10. Take the following into account when discharging patients postpartum:

* Patients at risk for PPH must not be discharged early. (GPP)

* Examine each patient for a well-contracted uterus before discharge. (GPP)

* Iron supplementation must continue for 1 month postpartum if the postpartum haemoglobin concentration is less than 10 g/dl. (9) (A)

11. Blood must be available at all hospitals providing level 2 care and level 1 hospitals where caesarean sections are performed. (2) (C)

Problem recognition

1. Any amount of bleeding that appears more than normal during and following the third stage of labour.

2. Any patient with signs of shock (tachycardia and/or low blood pressure) due to haemorrhage.

Emergency management

The initial emergency management of all patients with PPH must include:

Step 1: The uterus must immediately be rubbed up. This will cause the uterus to contract and reduce the blood loss.

Step 2: Call for help. One health worker alone will not be able to manage a PPH.

Step 3: A rapid intravenous infusion of 20 U oxytocin in a litre of intravenous fluids must be started. Once again make sure that the uterus is well contracted.

Step 4: The patient's bladder must now be emptied. A full bladder may cause poor contraction of the uterus with resultant haemorrhage.

These 4 steps must always be carried out irrespective of the cause of the PPH.

Specific management measures

1. Patients with retained placentas must always have an intravenous infusion of 20 U oxytocin in a litre inserted. (7,10) (A)

* Observations need to be done every 15 minutes and check continuously whether the uterus remains well contracted. Transfer to an appropriate level of care must be arranged.

* Repeat the vaginal examination prior to transfer or prior to taking the patient to theatre to check whether the placenta has not been completely or partially expelled from the uterus into the vagina, in which case the placenta can be delivered and the problem solved.

2. Any patient with signs of shock (tachycardia and/or low blood pressure) due to haemorrhage requires at least two intravenous infusions, one for rapid administration of crystalloids (i.e. Plasmalyte B, Ringer's lactate, rehydration fluid, etc.) with 20 U oxytocin, the other for the rapid administration of colloids (i.e. Haemaccel[R], Haes-steril[R], Voluven[R], etc.)4 (C)

3. An atonic uterus not responding to the initial management steps 1 to 4 must be bimanually compressed while the patient is transferred to the next level of care. (GPP)

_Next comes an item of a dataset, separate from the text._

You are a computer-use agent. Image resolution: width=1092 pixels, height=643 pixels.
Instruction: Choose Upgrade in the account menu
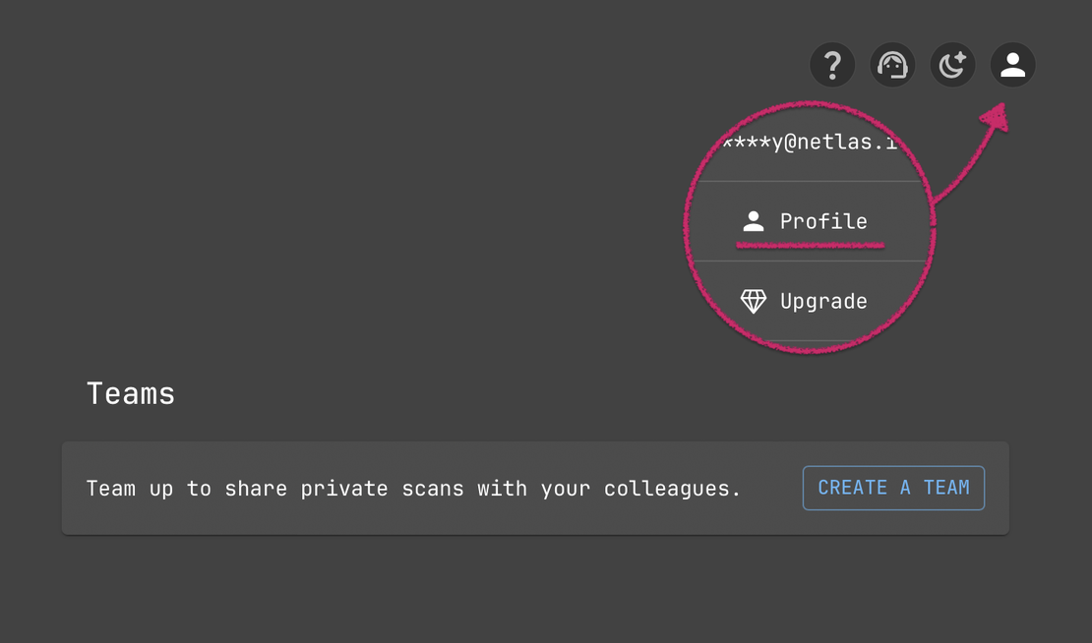coord(822,300)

Referral of patients with PPH to higher levels of care

PPH is the commonest cause of maternal deaths at level 1 institutions. (2) The commonest avoidable factor for maternal death is delay in transport. (2)

* All patients managed at level 1 care where bleeding persists following the initial steps must be referred to the next level of care where the cause of the haemorrhage must be determined and further management instituted according to the cause. (GPP)

Observation guidelines

Poor observations contribute significantly to deaths from PPH. (2) The following important improvements are required with regard to observation of patients at risk for PPH:

* Identify women at high risk of PPH.

* Adhere to accepted nursing norms in observing these women after delivery. Keep these patients under observation for longer (6 hours) in the labour ward.

* Ensure ongoing observations once transferred to postnatal wards.

The following postpartum observations must be done on all patients and noted in their records following completion of the third stage of labour:

* Whether the uterus is well contracted or not

* The pulse and blood pressure

* Whether there is excessive vaginal bleeding or not

* Whether the episiotomy was sutured and an inspection for perineal and vaginal tears was done

* Whether the placenta was completely delivered.

[right arrow] Observations must be documented, dated and signed legibly. The observations must be interpreted and action taken if abnormal.

If the third stage was normal, the placenta was delivered completely, or the observations mentioned above were normal:

* The observations need to be repeated after 1 hour.

* It is important to check continuously whether the uterus remains well contracted during this hour. If the third stage was abnormal, the placenta was delivered incompletely, or any of the observations mentioned above was abnormal:

* The observations need to be done every 15 minutes until the patient's condition has stabilised.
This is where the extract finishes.